This home, built in 1897, stands in the Mount Pleasant subdivision, just across the street from Ebenezer Lutheran Church. The owner and builder was E.M. Clark, who also built the home next door on the same permit. The cost of the homes as stated on the permit was $2,600 for both. The permit is N177, an early number, and this information was found in the March 20, 1897 issue of the Economist.
The side gabled home has a stacked bay on the façade with a pediment at the top. Though the house stands tall, it is not three stories as you might guess from the street. Homes built before the turn of the 19th century were sometimes built to look tall from the street with details like the pediment which was covered with siding years ago. At the second floor level there is also a dormer with a window. At the first floor level the front porch does not cross in front of the bay window so that light enters the front room parlor. This kind of planning for a house was important before electricity was available in the area. Originally the house had only gas lighting.
The front door is original with original hardware. Above the door is a transom that also allowed light into the reception hall.

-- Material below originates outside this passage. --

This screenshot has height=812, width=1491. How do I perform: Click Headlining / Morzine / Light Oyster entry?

The reception hall features the original staircase and openings to the back hallway, kitchen and the front parlor. The centerpiece of the parlor is the fireplace which has been upgraded from the gas original to wood burning with a black marble hearth. This room opens into the dining room, which probably had pocket doors at one time. The oak woodwork has been painted white, and the original flooring is wide pine planks. The baseboard moldings are about 10 inches which is another indication of an older home. The back of the dining room has been opened out with double glass doors to a cozy deck and a beautiful garden with fountains.
From the dining room there is a doorway to the back hall which has a built in butler’s pantry. This includes drawers so that storage is available for glassware and linens. From this hallway you can see the kitchen which has been remodeled. Originally it would have had a sink, stove and icebox near the porch, but no cabinets, so it possibly had a kitchen table. The floor has been stripped back to the maple floor and the woodwork is a natural oak. The design of these moldings is repeated throughout the house. A beautiful ceramic counter top is a perfect complement to the oak wood. On the wall just to the left of the door as you enter is a unique oak cabinet which seems the perfect place for spice storage.

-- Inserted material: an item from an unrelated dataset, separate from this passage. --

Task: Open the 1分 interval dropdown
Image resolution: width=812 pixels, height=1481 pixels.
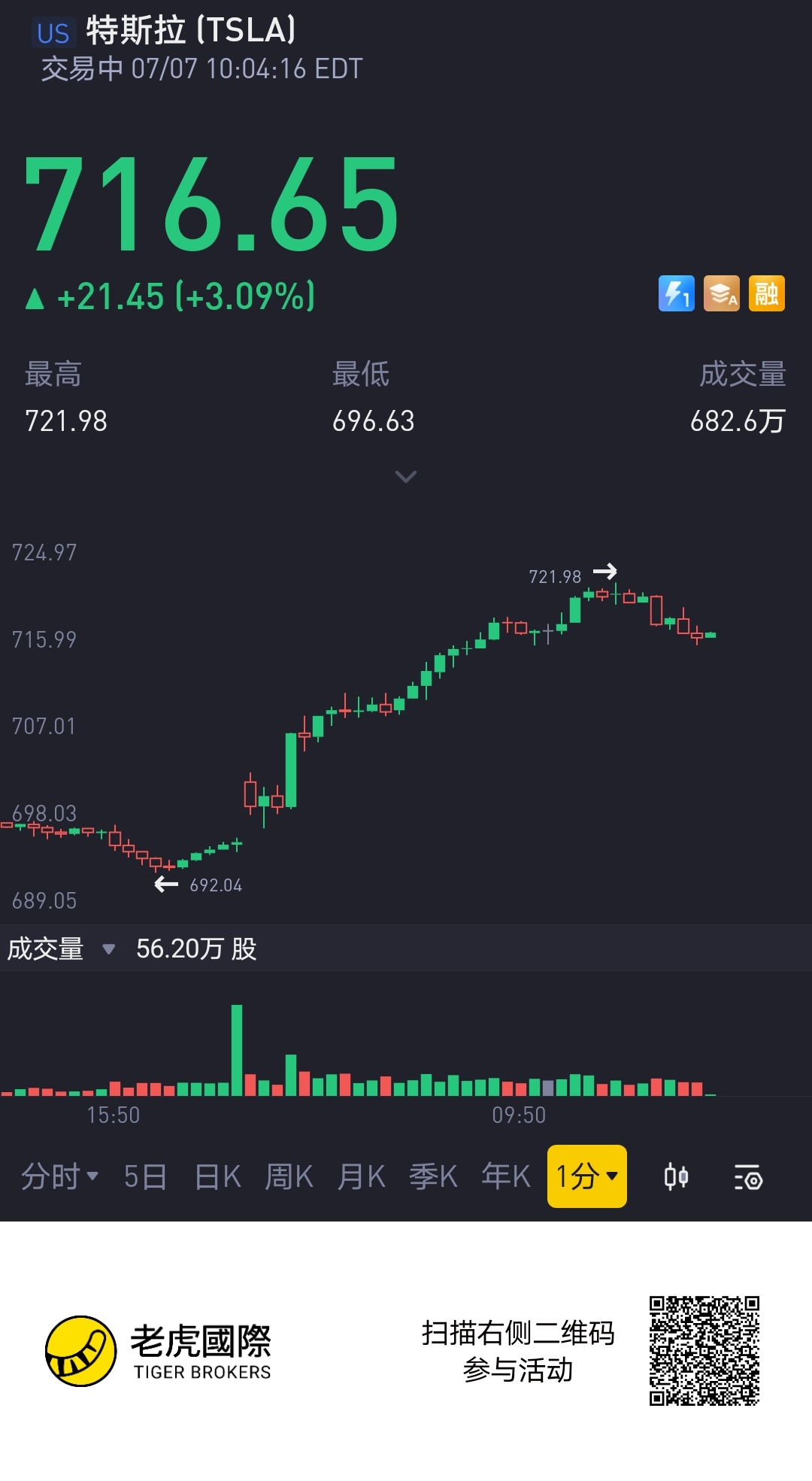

As you ascend the stairs, note the handrail and balusters which are turned wood, indicative of the Queen Anne influence. There are two windows to shed light on the stairs and two landings which are oak. As you walk by these two windows, look at the molding below them. The straight line design seems to hearken to the older 1880s Eastlake style. At the top of the stairs, the master bedroom is to the front of the house. It has the second floor bay window and the smaller window which is in the small dormer. If you look to the upper corners of the room, you will note that the high ceiling is tucked under the roof line. This is related to the home being built with the gable to the side.
The doors on the second floor are all five panel doors. There are two more bedrooms and a bathroom which is a step up from the floor. The owners have speculated on why this may be. Perhaps the plumbing was not installed in the original house or perhaps only a toilet and sink were installed. But because they have had plumbing work done they know that the pipes for the bathroom are under this raised floor.